Finite rooted paths can also be identified, for convenience, by their terminal node: there is one and only one path from the root node to the node .001101, so writing out the complete path is pointless. However, *infinite* paths do not have a terminal node, so they must be described in some other way - for example, by a function from N to the nodes of the tree.
A path exists in the tree if and only if (every node on that path is in the tree) and (the path is a connected, linear subgraph of the tree). Two paths A and B are equal if and only if the set of nodes in path A is equal to the set of nodes on path B.
There is a function f from N to the set of nodes that, for every natural number n, produces the node labelled by the first n binary places of 1/pi's binary expansion. This function describes a path. This path is distinct from every path in the set of finite paths used to describe the tree, because for every path in that set, the path described by this function contains more nodes.

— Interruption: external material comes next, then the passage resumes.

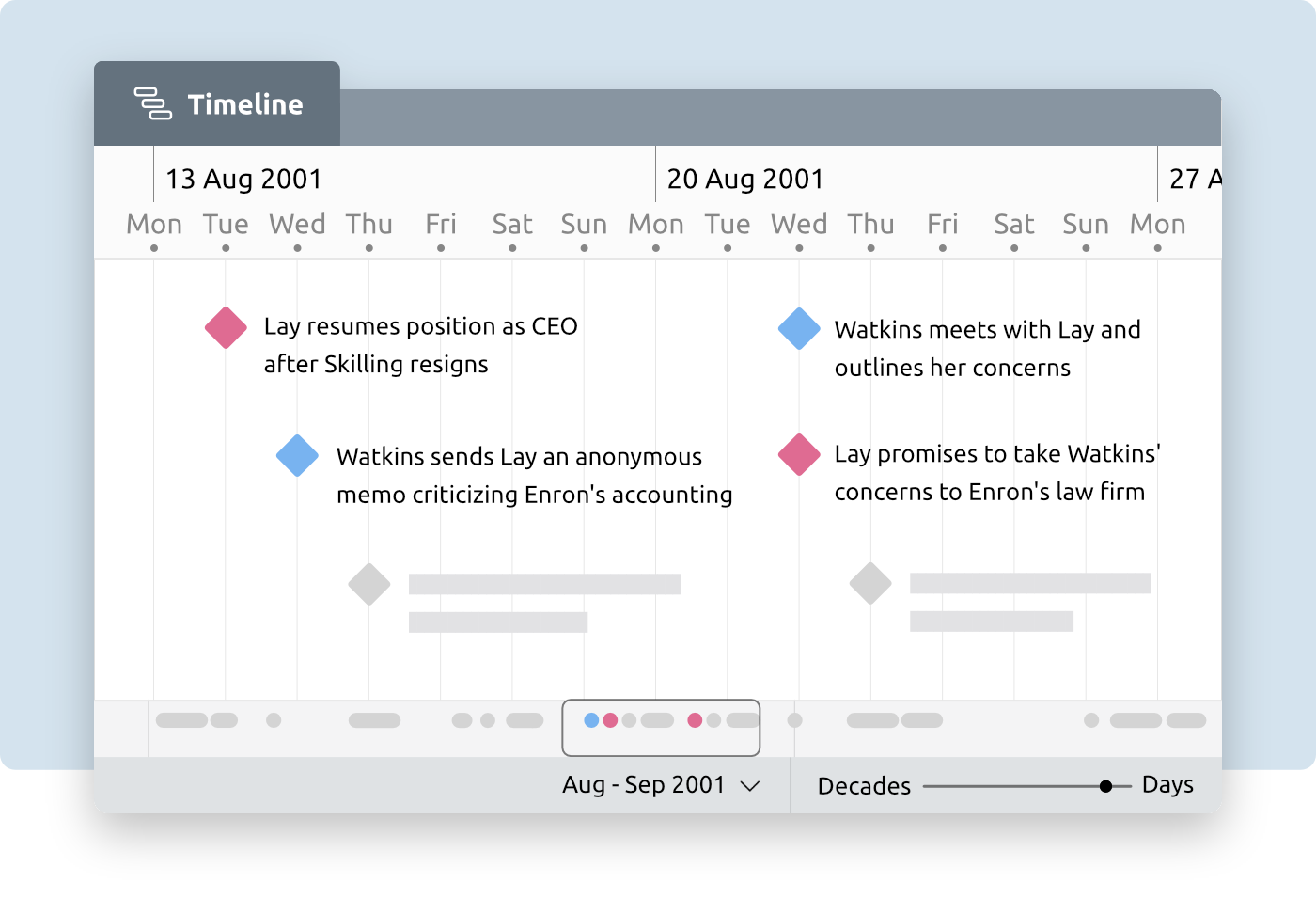The height and width of the screenshot is (898, 1316).
Task: Click the Days zoom label
Action: coord(1167,783)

Informally, the path q from 1/pi under f is {., .0, .01, .010, .0101, .01010, .010100, .0101000, .01010001, .010100010, ...}. (Formally, it is only finitely describable as a function, not as an element-by-element list of nodes.) This path is distinct from each finite path: {.} is missing the node .0, which is in q. {., .0} is missing the node .01, which is in q. {., .0, .01} is missing the node .010, which is in q.
In fact, we can continue this indefinitely; none of the finite rooted paths from which the tree is derived contains every node in q. However, every node in q is in the tree, since every one of its infinitely-many nodes is reachable from the root node after finitely many branchings. So q is a path over the maximal complete binary tree even though the maximal complete binary tree can be derived from a set that does not contain q.
This is equivalent to the argument from arithmetic that there is, for every rational x, a rational y that is closer to 1/pi than x, presented above.
> One of them is false, unless it is a magic tree where something > happens during construction. But I do not believe in magic, least in > mathematics.
That a union of infinitely many distinct finite paths can contain infinite paths does not surprise me. In ZFC, one formulation of the axiom of infinity takes exactly the form of an infinite union of finite elements. Only a union of finitely many finite elements or a (possibly, infinite) union of finitely many distinct finite elements ({1} U {1} U {1} U {1} U {1} U ... = {1}, for example), neither of which is sufficient to produce the maximal complete binary tree, is a finite set.
Conversely, in a set theory with no infinite sets, there is also no binary tree containing the path q (from above). Both kinds of theory can be internally consistent, which is as close to "true" as anything in mathematics gets.